Friday, January 13, 2012

Day 869 January 16, 1942

Malaya. Overnight, Japanese 4th Imperial Guards Regiment crosses Muar River undetected in small native Malay boats and infiltrates 45th Indian Brigade defenses, which are picked off piecemeal. 5th Imperial Guards Regiment crosses the river further inland, outflanking the town of Muar and threatening to surround 45th Brigade. Indians withdraw from the town overnight. Japanese capture of Muar threatens the main Kuala Lumpur-Johor Bahru highway, which would cut off Australian 8th Division inland at Gemas, 40 miles North.

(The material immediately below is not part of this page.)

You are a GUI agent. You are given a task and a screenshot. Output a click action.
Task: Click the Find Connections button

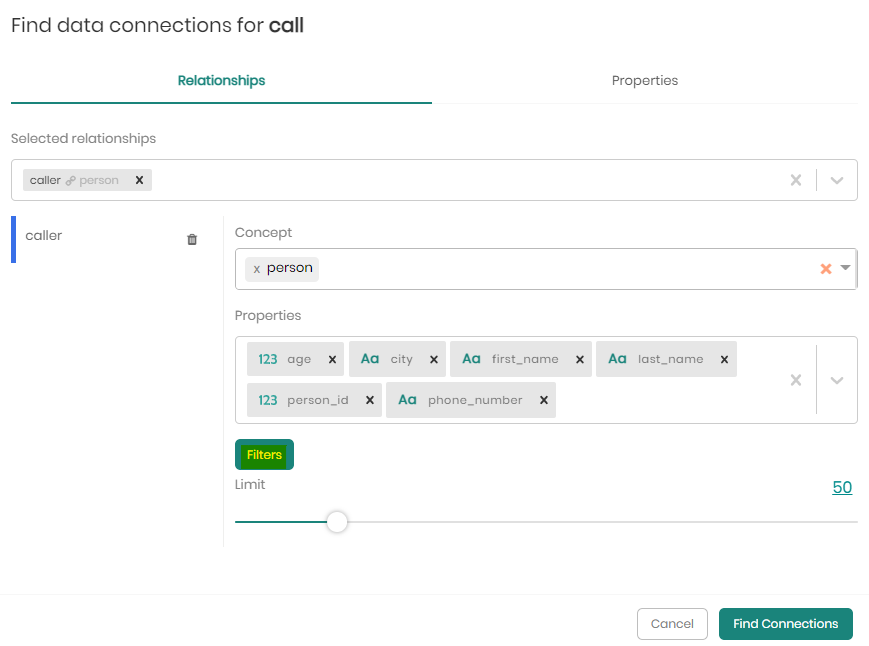[x=785, y=624]
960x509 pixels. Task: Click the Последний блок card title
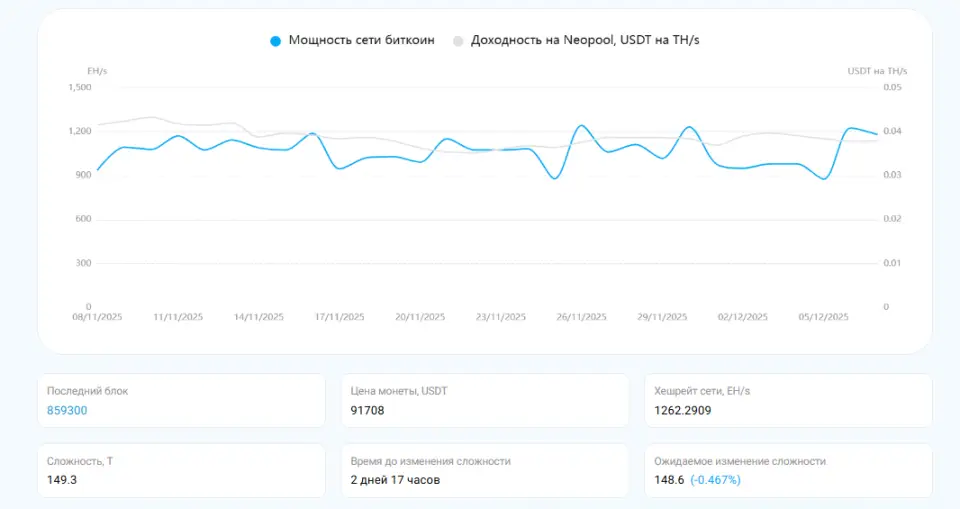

Japanese troops cross the border from Thailand into Southern Burma heading for the British airfield at Tavoy (now Dawei) only 30 miles away. They are engaged in the mountainous terrain by Burmese troops of the 6th Battalion Burma Rifles (a regiment of the British Army).

Eastern Front. 215 miles Northwest of Moscow, Soviet 3rd Shock captures Andreapol, opening a gap between German Army Group North and Army Group Center. The need for food drives the starving Red Army onwards towards the massive German supply dumps at Toropets. In Moscow, Stalin publishes the notorious “Reichenau Order” from German 6th Army commander Field Marshal von Reichenau, a copy of which was found in German documents at Klin.

At 11.15 AM North of the Azores, U-402 blows the rudder off British troopship Llangibby Castle in convoy WS15 from Britain to Egypt, via the Cape of Good Hope (only 26 troops killed from 181 crew, 11 gunners, 1168 troops on board). Llangibby Castle reaches Horta in the Azores, under attack by German Fw200 bombers, and will eventually return to Britain for repairs having sailed 3400 miles without a rudder.

German bombers sink British minesweeping trawler HMS Irvana off Yarmouth, England (2 killed).